Os estudos do IIAF indicavam essas vantagens, e mesmo o Xá – ele próprio um piloto experiente – os confirmou em briefings com oficiais da US Navy. Muito em breve, havia pouca dúvida sobre qual aeronave seria adquirida. Rassi concluiu:

“Não nos importamos com o que alguns nos EUA chamam de ‘vender’ os F- 14 ao Irã. Mas é muita ingenuidade acreditar que uma apresentação organizada para o Xá faria uma pessoa razoável e responsável decidir por gastar bilhões de dólares, treinar milhares de pessoas, gastar milhões adicionais para construir instalações de apoio e influenciar os próximos 30 anos de toda a força aérea, com base no ‘o display do F-14 foi melhor que o F-15’! De jeito nenhum. Sabíamos bem o que queríamos para sermos influenciados pelas acrobacias dos pilotos americanos”.

“Estávamos procurando não apenas por um caça superior em manobrabilidade e armamento, mas também por um interceptador de defesa de área altamente flexível. Queríamos um sistema completo, incluindo sensores superiores, armas de longo alcance e interface homem-máquina que precisasse de pouco ou nenhum apoio externo. Nós simplesmente não poderíamos ignorar o F-14. Seu desempenho durante a guerra com o Iraque confirmou nossa decisão, sem sombra de dúvida”.

Em janeiro de 1974, o Irã fez um pedido de trinta F-14A e 424 mísseis AIM-54 Phoenix. Alguns meses depois, o pedido foi ampliado para um total de oitenta Tomcat e 714 Phoenix, bem como motores, pacote de armamentos e peças de reposição e infraestrutura de suporte por 10 anos, incluindo a construção da Base Aérea de Khatami. O primeiro Tomcat chegou em janeiro de 1976, modificado apenas pela remoção de componentes aviônicos classificados, mas equipado com os motores TF-30-414. No ano seguinte, mais 12 foram entregues.
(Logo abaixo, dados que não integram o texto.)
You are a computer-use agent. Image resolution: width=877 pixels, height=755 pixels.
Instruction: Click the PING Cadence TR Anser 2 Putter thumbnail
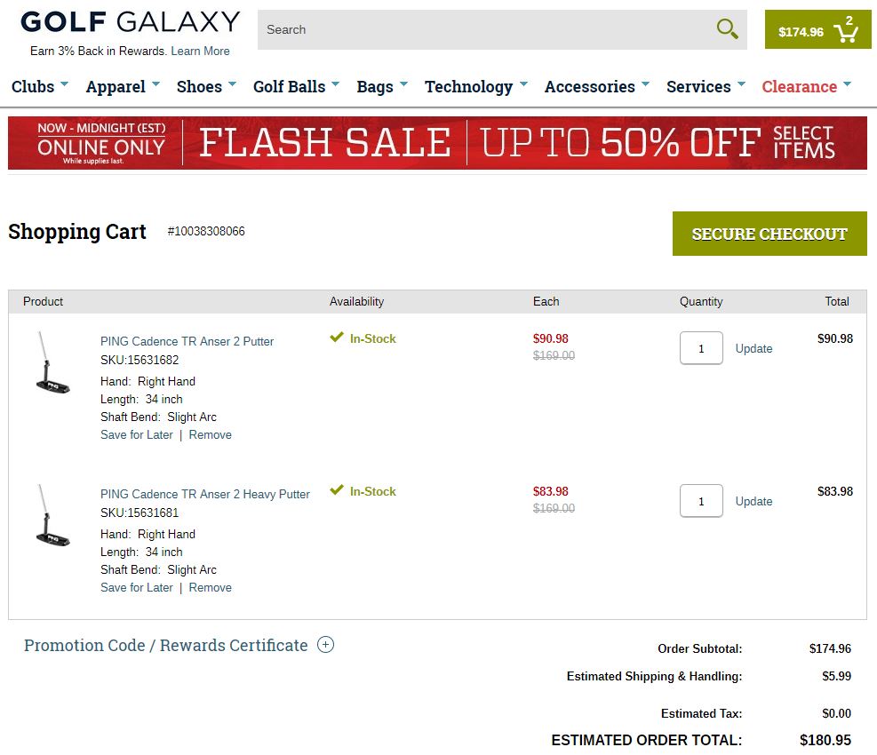click(x=52, y=363)
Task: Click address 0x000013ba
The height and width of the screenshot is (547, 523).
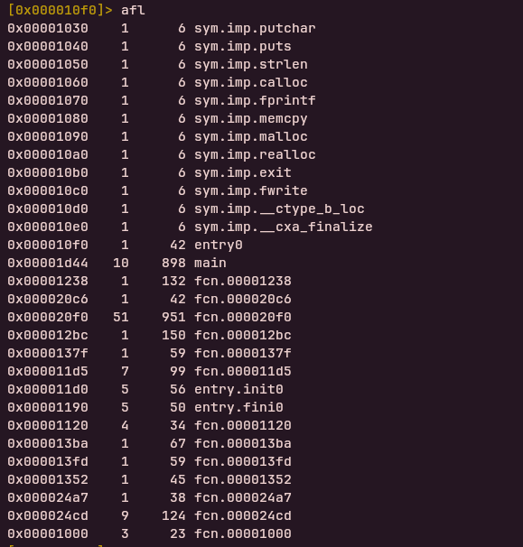Action: 48,444
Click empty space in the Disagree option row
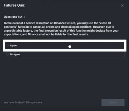This screenshot has width=129, height=111. tap(72, 54)
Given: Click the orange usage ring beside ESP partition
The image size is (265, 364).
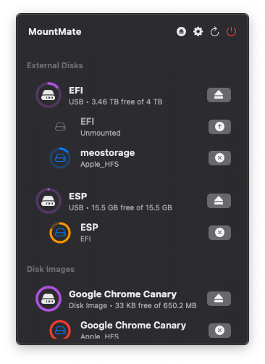Looking at the screenshot, I should click(x=60, y=233).
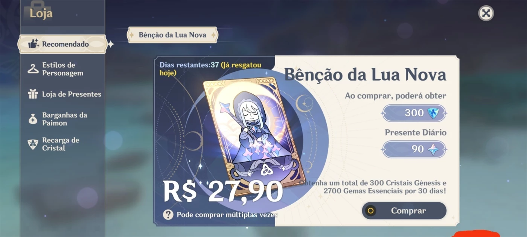Go to Estilos de Personagem section
Screen dimensions: 527x237
[x=62, y=69]
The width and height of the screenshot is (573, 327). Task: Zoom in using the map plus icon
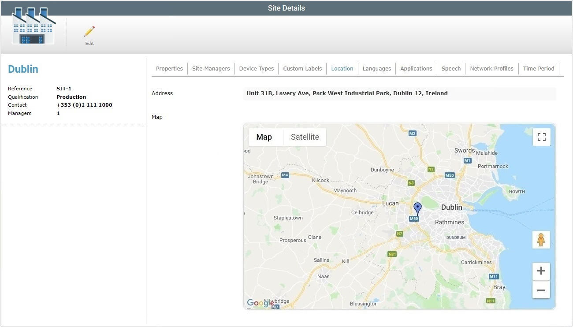(x=541, y=271)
Setenta e nove Tomcat foram entregues até a Revolução Islâmica, e a US Navy acabou ficando com o 80º caça.

Ao mesmo tempo, o treinamento das tripulações iranianas ocorreu nos EUA. Em agosto de 1977, uma dessas tripulações derrubou um avião-alvo BQM-34E a 50.000 pés de altitude. “Os soviéticos entenderam a dica e os voos do Foxbat foram prontamente interrompidos”, escreveu Farhad Nassirkhani, major da força aérea iraniana.

Em 16 de janeiro de 1979, com a Revolução Islâmica fora de controle, o Xá fugiu. Antes de também fugirem, alguns técnicos americanos da Hughes, a fabricante do míssil Phoenix, tentaram sabotar 16 mísseis, mas engenheiros leais ao aiatolá acabaram reparando os danos.

O novo regime islâmico suspeitava que as tripulações do F-14 mantinham simpatia pelo Xá e pelos americanos, e a polícia prendeu pelo menos um piloto de F-14; no entanto, meses depois acabaram soltando-os, quando ficou claro que realmente eram necessárias tripulações experientes para usar os novos caças.

A Guerra Irã-Iraque

Em setembro de 1980 iniciou-se a Guerra Irã-Iraque. Os MiG-25 iraquianos podiam penetrar o espaço aéreo iraniano sem serem molestados pelos F-4 e F-5 iranianos, muito mais lentos. Ao longo dos oito anos de guerra, os MiG-25 abateram mais de uma dúzia de aviões iranianos, incluindo um avião de guerra eletrônica EC-130.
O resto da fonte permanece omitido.